INTERLUDIO: URBANO VI
Nada perturbaba aquella noche la calma del hombre que se había llamado Bartolomeo Prignano. Pese a la tardía hora y a la oscuridad imperante en el exterior del castillo de Lucca, en la Toscana, él continuaba trabajando, incansable. Uno tras otro escribía, firmaba y sellaba tranquilo los documentos que el correo nocturno distribuiría hacia las cuatro esquinas del mundo. La luz de dos candelabros iluminaba a duras penas la rica estancia, pero era más que suficiente para alumbrar la mesa de nogal que utilizaba, el rico material de escritura y la cera para los sellos; tres correos accedían puntuales a esa cámara (uno a media mañana, otro vespertino y el último, el más insólito, el que ahora aguardaba fuera, casi a medianoche) para recoger la Palabra del Santo Padre. Recordaba como, durante su tiempo como prisionero de otra fortaleza, la de Nocera, cuando Carlo de Durazzo, rey de Nápoles y Jerusalén por la gracia vaticana se volvió contra él, aquellos mismos tres correos habían seguido funcionando, entrando y saliendo del castillo en el más absoluto secreto. Hacía buen uso de aquellos benditos mensajeros, que le permitían seguir conduciendo por el buen camino a la Cristiandad, libre o preso.
Se había llamado Bartolomeo Prignano, pero ahora era Urbano VI, sucesor número 201 de Pedro al frente de la Iglesia de Roma. Nombraba emperadores, confirmaba reyes y estaba dispuesto a conseguir Nápoles para su sobrino Francesco. La caída del Anticristo, al que muchos llamaban Anti-Papa, le seguiría con prontitud.

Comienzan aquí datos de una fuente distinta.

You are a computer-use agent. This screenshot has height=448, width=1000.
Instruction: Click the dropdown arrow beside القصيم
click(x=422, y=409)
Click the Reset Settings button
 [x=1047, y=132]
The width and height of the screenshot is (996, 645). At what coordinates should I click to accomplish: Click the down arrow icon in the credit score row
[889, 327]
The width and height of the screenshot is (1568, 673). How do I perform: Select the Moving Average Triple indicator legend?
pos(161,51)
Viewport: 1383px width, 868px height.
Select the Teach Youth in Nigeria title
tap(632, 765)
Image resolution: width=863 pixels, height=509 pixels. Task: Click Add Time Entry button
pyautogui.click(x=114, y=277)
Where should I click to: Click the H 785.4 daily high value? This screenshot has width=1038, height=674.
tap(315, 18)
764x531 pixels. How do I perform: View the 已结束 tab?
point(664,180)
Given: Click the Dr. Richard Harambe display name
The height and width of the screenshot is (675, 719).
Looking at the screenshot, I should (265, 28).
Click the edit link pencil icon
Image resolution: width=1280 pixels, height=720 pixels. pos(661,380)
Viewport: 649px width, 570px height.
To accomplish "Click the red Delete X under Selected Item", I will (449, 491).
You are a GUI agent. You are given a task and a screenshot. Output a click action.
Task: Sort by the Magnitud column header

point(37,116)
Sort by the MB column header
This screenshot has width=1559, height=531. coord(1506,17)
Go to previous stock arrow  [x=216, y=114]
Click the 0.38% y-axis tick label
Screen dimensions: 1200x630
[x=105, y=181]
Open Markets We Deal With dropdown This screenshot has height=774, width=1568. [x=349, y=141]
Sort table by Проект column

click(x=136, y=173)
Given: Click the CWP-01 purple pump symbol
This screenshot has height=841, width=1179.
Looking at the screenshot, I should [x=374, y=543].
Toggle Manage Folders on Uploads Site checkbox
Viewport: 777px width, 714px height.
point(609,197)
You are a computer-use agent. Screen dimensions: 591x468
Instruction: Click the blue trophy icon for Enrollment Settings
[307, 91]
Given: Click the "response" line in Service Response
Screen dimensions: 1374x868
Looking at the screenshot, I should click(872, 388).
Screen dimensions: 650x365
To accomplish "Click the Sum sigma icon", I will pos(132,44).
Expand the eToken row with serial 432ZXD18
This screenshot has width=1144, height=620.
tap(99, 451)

Todo había comenzado con su nombramiento: por diversos malentendidos, el pueblo de Roma creyó que se había elegido primado a un no-italiano, Jean de Bar. La gente dejó sentir su contrariedad: en realidad era a Bartolomeo a quien habían escogido Papa, aunque en aquel momento se hallaba en otra parte. Volvió y aceptó el cargo, y casi al momento comenzó a amonestar lo que él consideraba conductas deplorables entre la curia. Un grupo de cardenales, con la excusa (o la razón) de que el Papa había sido entronizado sólo por las presiones populares nombró a un Anti-Papa, Clemente VII, que escapó a pontificar desde Aviñón.
Europa entera comenzó a dividirse: Papa o Anti-Papa, Urbano o Clemente. Muchas cosas estaban en juego, viejas rencillas, apoyos políticos, nombramientos y confirmaciones. Y destituciones. El propio Urbano nombró al Rey Carlo tratando de hacer justicia con el gobierno de Nápoles hasta que vio necesario destituirle por su insubordinación. Pero Durazzo no se dejó amilanar ni destituir, y persiguió a Urbano, obligándole a encerrarse en Nocera. Todo eso había quedado atrás: Carlo de Durazzo descansaba en paz hacía años.
Urbano se fue a la cama y se durmió más rápido de lo que esperaba.
Y Dios le mandó visiones en sueños, terribles, terribles visiones en las que vio con exactitud detallada lo que estaba a punto de suceder. Y Dios le dejó vislumbrar apenas lo que ocurriría un poco más adelante, un atisbo de lo que podría llegar a pasar si el libre albedrío humano elegía los caminos necesarios.
Y Urbano se levantó llorando. Lloró toda la mañana, corrió con sus lágrimas la tinta de las cartas que estaba enviando, a todos y cada uno de los monarcas europeos, a los abades y abadesas, a los líderes de los cónclaves y ciudades estado, a los comandantes de los puertos que conocía, y una carta muy especial que partiría hacia Levante. Selló con cera salada todas esas misivas, y siguió llorando el resto del día. Y cuando María de Sicilia, Duquesa de Atenas le preguntó la razón de su llanto inconsolable, Urbano pecó y se lo contó. Meditabunda, María recorrió el castillo entero hasta que, decidida, se lanzó desde la torre más alta de Lucca. Llorando miró Urbano a la pobre reina muerta, con el cuello partido y la cabeza destrozada, y llorando la envidió.